Mon 09 November 2020:
French Foreign Minister Jean-Yves Le Drian was in Egypt Sunday where he sought to ease tensions with the Arab world, after uproar surrounding the republication of cartoons of the Prophet Mohammed.
Le Drian met with President Abdel Fattah al-Sisi, Foreign Minister Sameh Shoukry, and Ahmed al-Tayeb, the grand imam of Al-Azhar, Egypt’s highest Muslim authority, speaking of his country’s “deep respect” for Islam, while at the same time acknowledging differences.
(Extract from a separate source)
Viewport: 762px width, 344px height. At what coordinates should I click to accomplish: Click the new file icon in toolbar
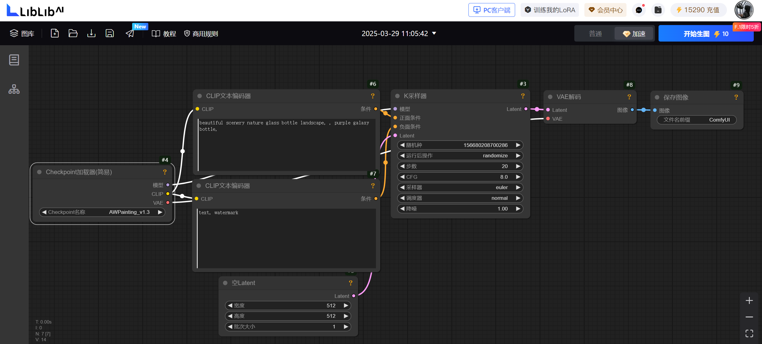pos(55,33)
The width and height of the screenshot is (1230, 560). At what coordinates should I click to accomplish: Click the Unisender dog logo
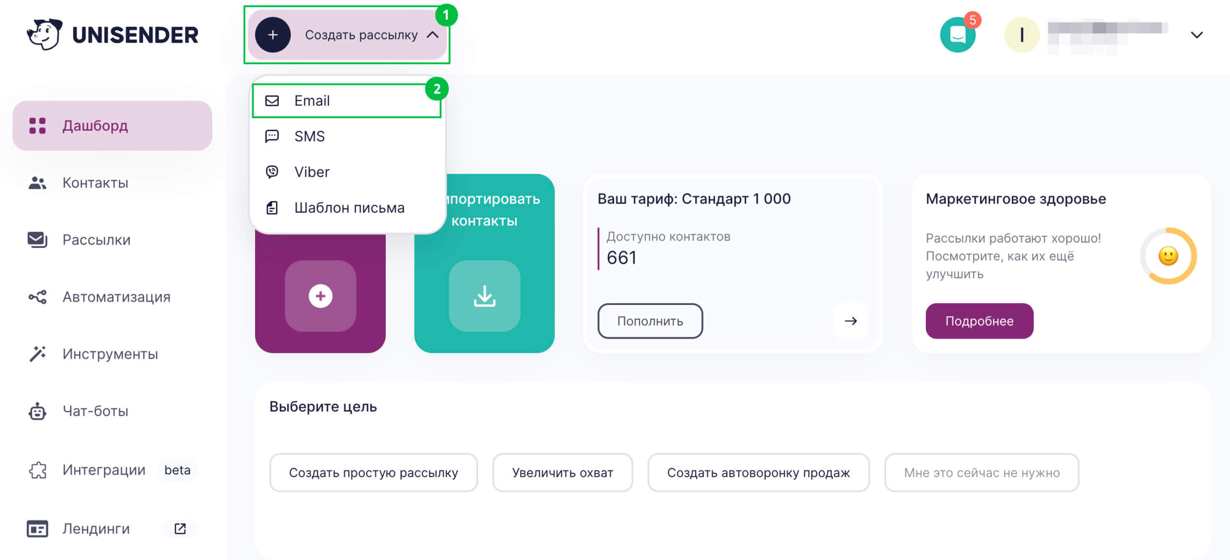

France’s foreign minister visited Cairo to meet with the grand imam of Al Azhar in the hopes of calming tensions between France and the Muslim world pic.twitter.com/aQu6w44dX7
— TRT World (@trtworld) November 9, 2020
The highly anticipated meeting tackled French satirical magazine Charlie Hebdo’s decision in September to reprint the cartoons, which Muslims consider to be blasphemous. Last month, al-Tayeb denounced remarks by French President Emmanuel Macron about “Islamist separatism” as “racist” and spreading “hate speech”.
Macron’s comments followed the killing of Samuel Paty, a teacher in a Paris suburb who showed his pupils drawings of the prophet during a discussion on free speech.
Al-Tayeb’s position was unmoved on Sunday as he reiterated his defence of Islam’s sacredness – depictions of the prophet are strictly forbidden in Islam.
“Insulting our Prophet is completely unacceptable and we will pursue anyone who disrespects our honourable Prophet in international courts, even if we spend the rest of our lives on this matter only,” he said in a statement released by Al-Azhar.
Al-Tayeb had late last month called for universal legislation criminalising discrimination against Muslims, and urged Muslims to resort to peaceful and legal means to “resist hate speech”.
Sent to Egypt to defuse tensions, Le Drian sought to convey an emollient message following the meeting.
Demonstrations erupted in several Muslim-majority countries after Macron defended the right to publish cartoons of the Prophet Muhammad.
El-Sisi himself had weighed in on the controversy last month, saying that “to insult the prophets amounts to underestimating the religious beliefs of many people”.
During the meeting on Sunday, el-Sisi emphasised the need to promote “coexistence and tolerance” among religions, his office said.